In math, we did discuss briefly what was going on. There were still a lot of rumors going through the school, so it wasn't very easy to figure out what was going on. Although a lot of people have frames of reference such as seeing the plane hit the second tower live, I don't have those. I just have the memory of confusion and fear. I was extremely glad I have under-developed tear ducts that day.
I was so glad to have that day over. I wanted to know what was going on and I wanted to know that everyone was okay. I didn't know if other attacks had happened or if it was limited to the east coast. I remember not knowing where the president was. I also remember comparing it to Tribulation Force, the second book in the left behind series. When I got off the bus, I was scared of what might happen. Even the breeze in the leaves scared me.

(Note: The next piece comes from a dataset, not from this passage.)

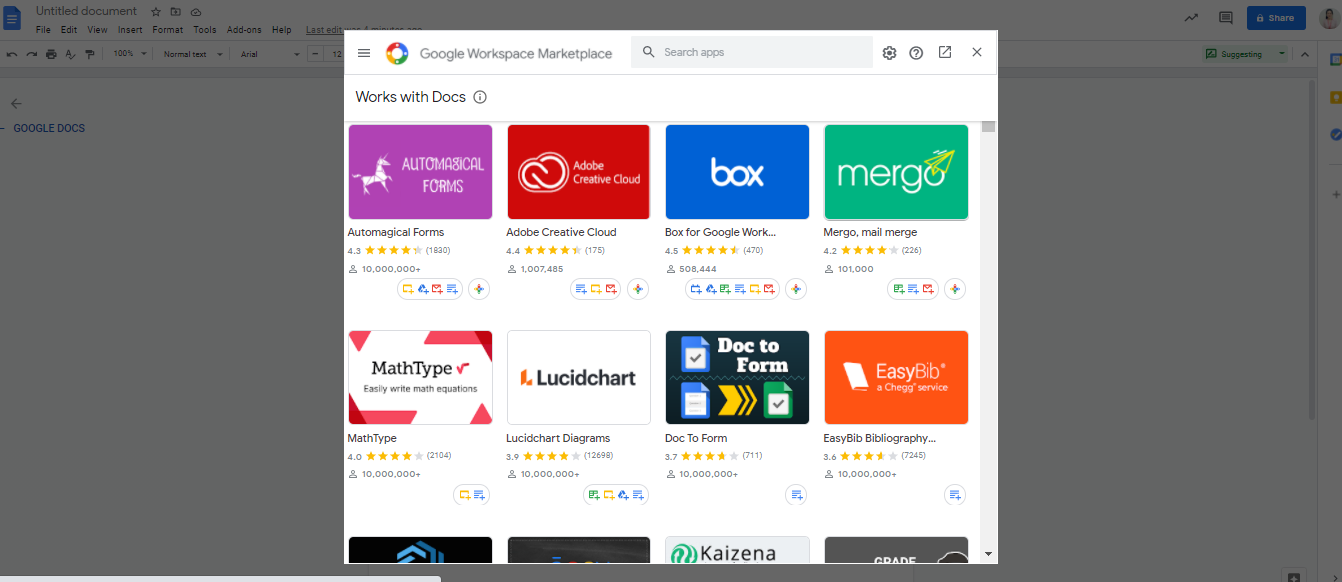Viewport: 1342px width, 582px height.
Task: Click the blue Share button
Action: point(1275,18)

I was able to track down my Mom, who had talked to my sister. I don't think we'd heard from Dad, though. I found out later that his cellphone didn't have good reception (which makes sense if you realize he was out east). I kept calling, hoping he'd pick up. It was incredibly scary. Worse, the TV reporters were in so much shock, they weren't giving enough descriptions. I don't think I truly understood the horror at the time. What many people saw on TV, I didn't even know about. I didn't hear about people jumping from the World Trade Center until about two years ago. At the time, I had never even heard of the World Trade Center until it went down in flames.

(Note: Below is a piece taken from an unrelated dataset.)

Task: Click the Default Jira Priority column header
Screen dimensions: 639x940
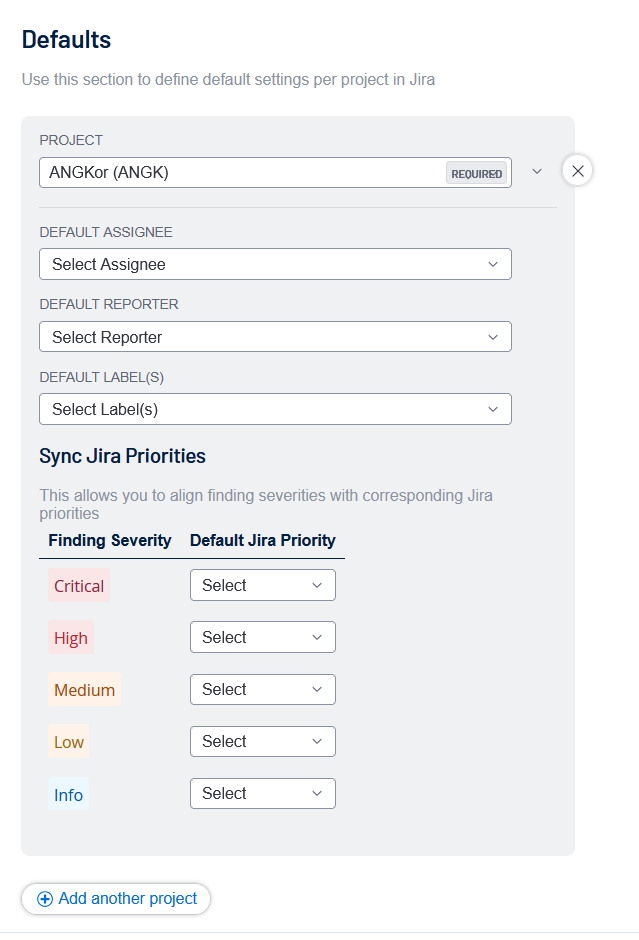Action: [x=263, y=541]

That night, mom and I went to a service at our church. Thousands of churches held the same type of services. I don't remember what the pastor said. I just remember the overriding feeling of fear.
After the service, Mom had a meeting for something related to leadership. I sat in the narthex, talking to anyone who had time to chat. I wanted all of the information I could get and I wanted to be reassured that things would be okay. I remember one of the kids running in and telling everyone to get gas, since it would be at $5 a gallon the next day (it wasn't). The lines were long and everyone was scared.

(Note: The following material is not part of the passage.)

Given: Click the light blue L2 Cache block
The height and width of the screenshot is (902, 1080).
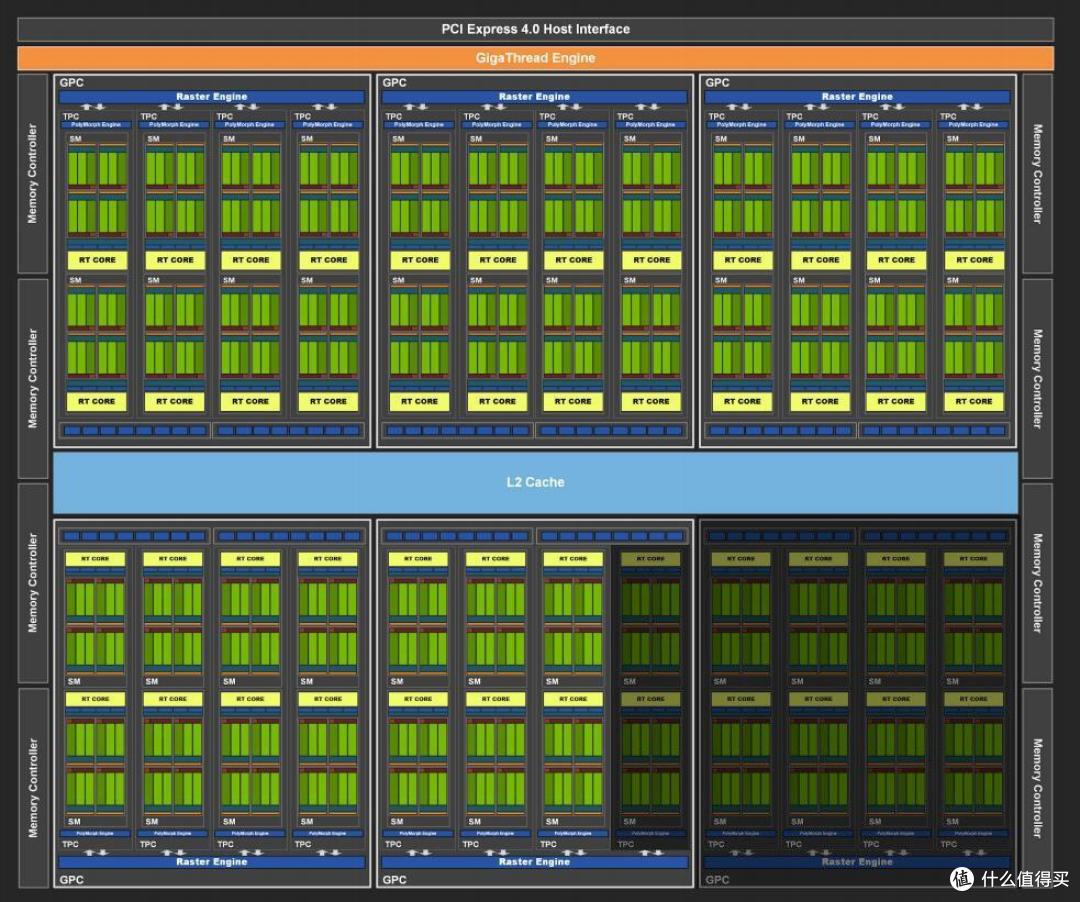Looking at the screenshot, I should (x=535, y=482).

That night, I slept in Mom and Dad's bed since Dad wasn't home. I needed that reassurance that things would be okay. It was almost midnight before I got to sleep (that was before RSD and the associated sleep problems I have).
9/11 will always bring back memories of my grandparents on my Mom's side. Neither of them died on September 11, 2001, but grandpa died about a month before and Grandma died in April of the following year. I can only offer my deepest empathy for those who are mourning the loss of someone who died on 9/11. The memories are strong for me, I can't even imagine what they are going through. My eyes produced tears today, so you know it's big.
If I may, I have a few "take away" things to say here. First, if you're ever working around kids, be honest about what's happening. They don't need to know everything, necessarily, but they do need to know who might be affected. Knowing that it hadn't touched my Dad would have made that day a lot easier for me. If you're working with kids with a visual impairment or other disability that makes access to information difficult (hearing or cognitive impairments for example), try to make the information accessible to them. Hearing the truth from you is better than rumors from a kid in the hall.
To those who choose to fight back in hatred, I say, that will not solve the problems. We can't continue fighting and not finding solutions. Hatred, though it might be appealing, is never the answer. I say this to everyone, each person has the chance to impact the world for good or evil. I pray we will choose good.